WORK TASK
Every entry is to be written out word for word.

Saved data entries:
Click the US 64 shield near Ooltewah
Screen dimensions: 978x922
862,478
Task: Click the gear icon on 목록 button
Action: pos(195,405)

EXERCISE SOLUTION
Click the US 64 shield near Ooltewah
Screen dimensions: 978x922
862,478
Task: Click the gear icon on 목록 button
Action: pos(195,405)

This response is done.